The median wage for home care workers is $10.49; a 2017 National Employment Law Project survey found unionized employees made $2 more per hour when examining the difference between weighted average wages. The majority are women of color, reflecting the gendered and racialized history of the field, and 28 percent are themselves on Medicaid.

In some ways, Medicaid-funded home care can act as an anti-poverty program and compensate people for care work that is normally considered unworthy of pay. “When I found out about In-Home Support Services [the California implementation of the program],” said Andrea Dudley, who cares for her son, “it was like a godsend…it’s not a lot of money, but it’s helped me.”

It was like a godsend…it’s not a lot of money, but it’s helped me.

Home health work, like other labor that takes place in the intimate setting of the home, has been historically undervalued. When the Fair Labor Standards Act (FLSA) passed in 1938, domestic workers were explicitly excluded from wage and hour protections, in part at the behest of Southern Democrats. In the years since, domestic workers, including those offering home health services, have fought to organize. In the 1970s, Congress amended the FLSA to cover some domestic workers, but home health aides were still left out by a provision excluding “babysitters” and “companionship services.” But recently, they’ve started making gains. They won wage and overtime protections under FLSA in 2015 and have grown home care worker union participation. In 2010 they pushed for the passage of a Domestic Worker Bill of Rights in New York, and a similar national bill to extend these protections nationwide has been introduced by Sen. Kamala Harris (D-CA) and Rep. Pramila Jayapal (D-WA).

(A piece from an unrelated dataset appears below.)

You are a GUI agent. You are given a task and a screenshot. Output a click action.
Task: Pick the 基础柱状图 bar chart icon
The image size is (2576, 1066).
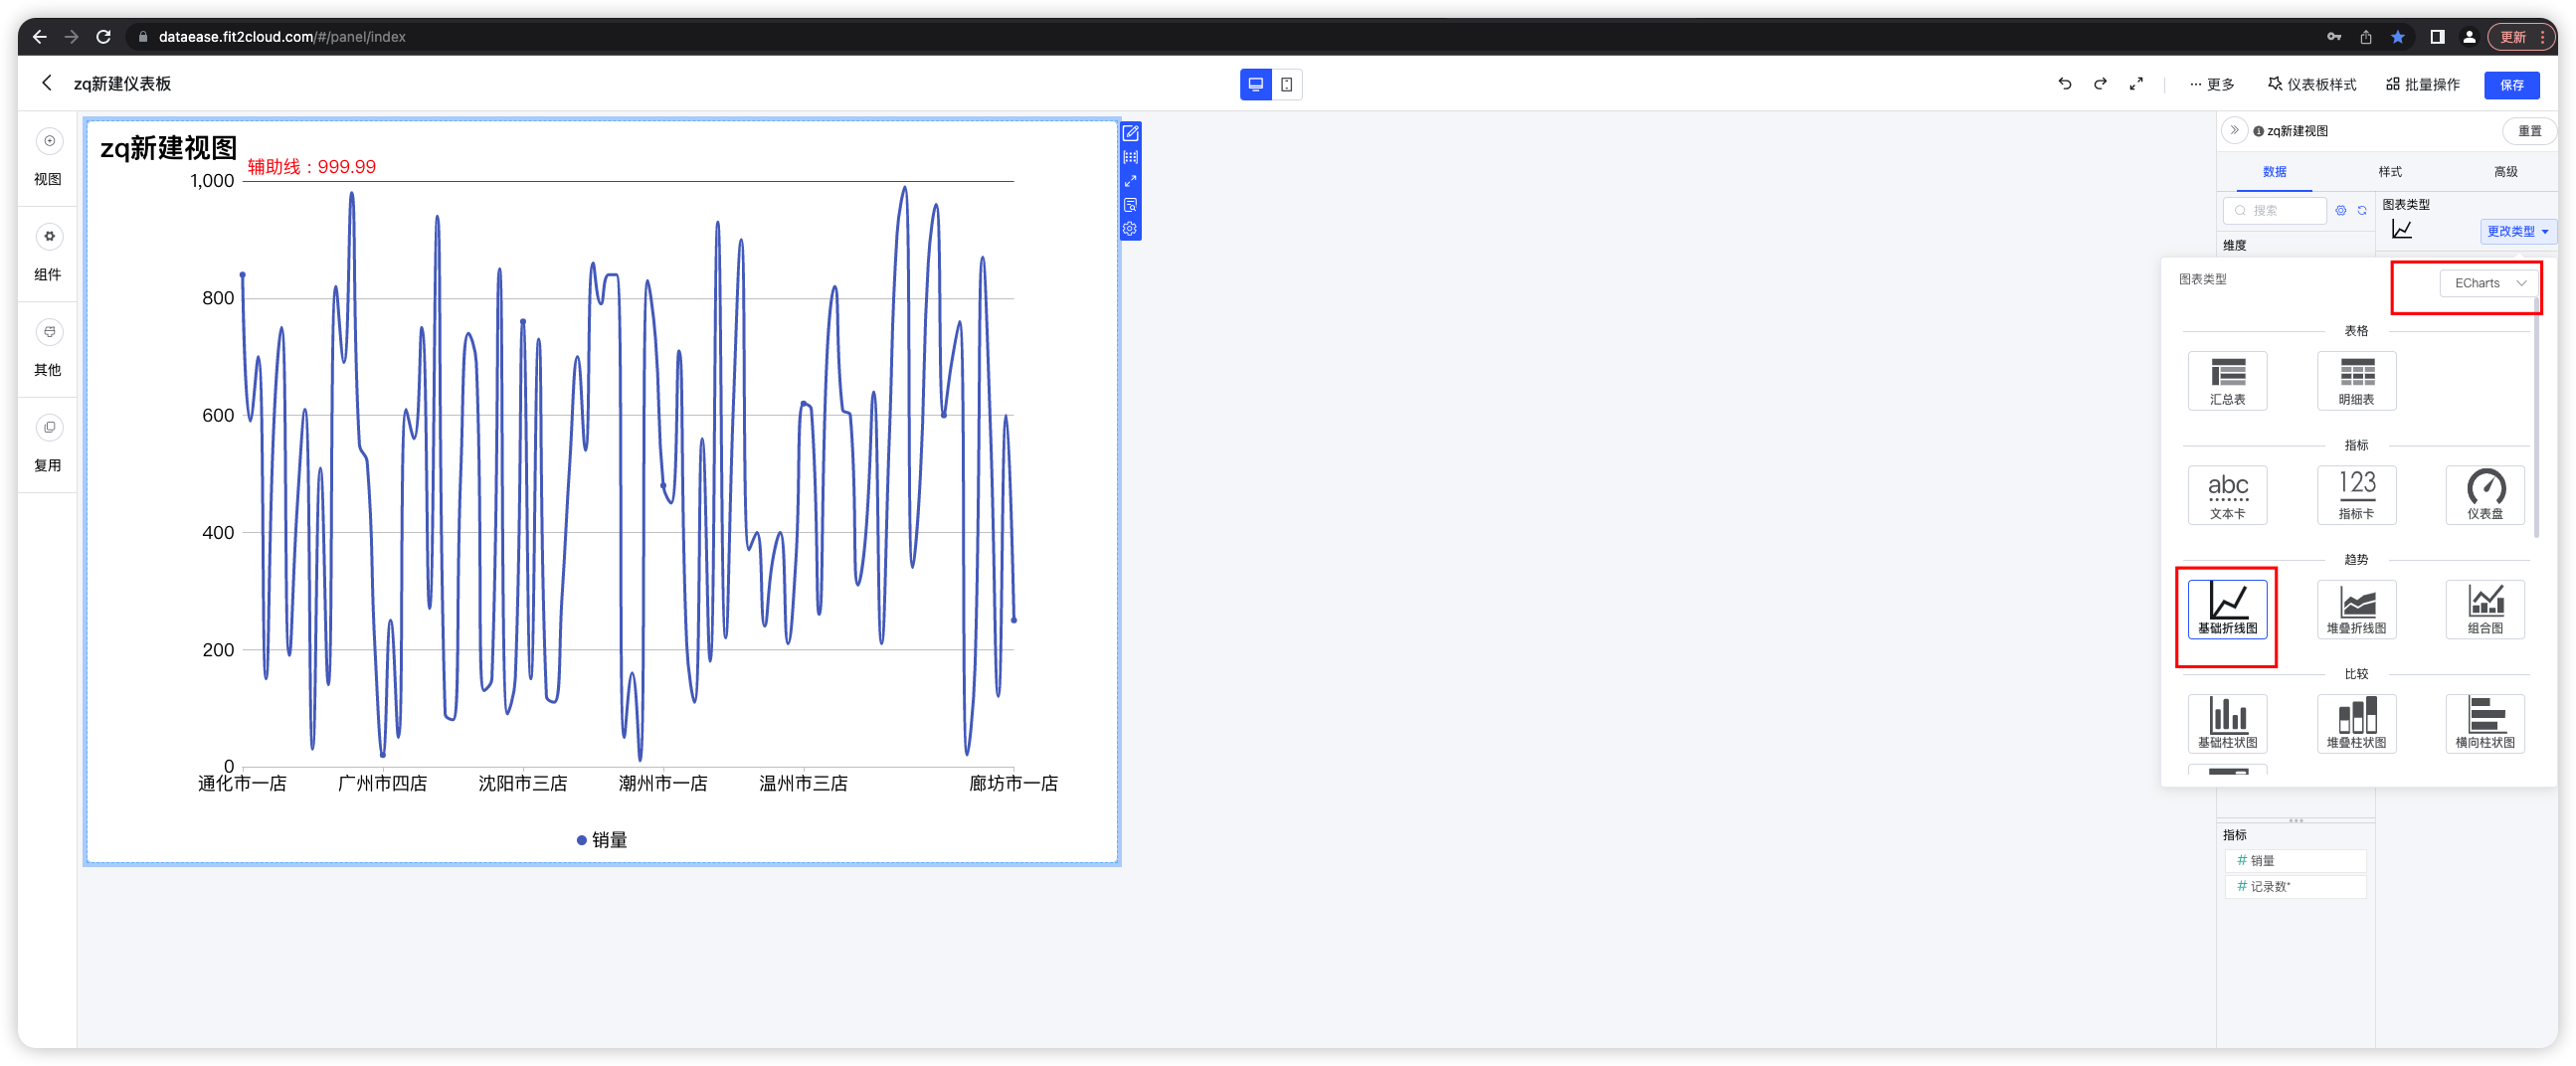[2227, 723]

Now anti-union proponents, pushed by groups such as the National Right to Work Committee, are on the offensive. In 2014, they won a significant victory with Harris v. Quinn, which ruled that home health care workers are not public sector employees. Therefore, those who choose not to join the union may not be required to pay service fees, enjoying the benefits of collective bargaining without the costs.

In this instance, the government argues Medicaid monies should only be paid out to providers, with exceptions for tax deductions but not for third-party payees. In response to concerned comments about the implications of this rule, the government insisted that “it in no way prevents” home health workers from paying union dues, insurance premiums, and other costs via other means. To prove their point, HHS staffers even calculated the cost of envelopes and stamps for mailing payments.

While HHS staffers dismissed concerns, worker advocates argue this rule change could make things extremely difficult for home health workers, and not just when it comes to sending in union dues. Some are unbanked, making it challenging to mail a check. Others deal with significant demands on their time and schedules that could make it hard to keep track of due dates and mail things on time. Issues like these could potentially lead to lapses in health coverage and other problems that could be easily resolved with automatic deductions. More to the point, home health workers themselves have repeatedly stated they want the option to make assignments.

The extremely targeted nature of this rule has big implications. Independent providers are difficult to organize because of their far-flung nature. They don’t have a shared office, meeting place, or workspace to network, because they labor entirely in private homes, out of the public eye. They are underpaid and vulnerable to exploitation. Union membership can change that. Dudley commented that the union helps her “stay informed” and connected with other workers.

The rule is “a blatant attack on us,” she added, asking what should make care workers in particular subject to a bar on withholdings. It’s a question shared by other worker-advocates and their allies. Unions such as the SEIU and AFSCME are organizing against it, and at least five states are suing.

“It’s our choice to take our deductions out of our checks,” said Dudley.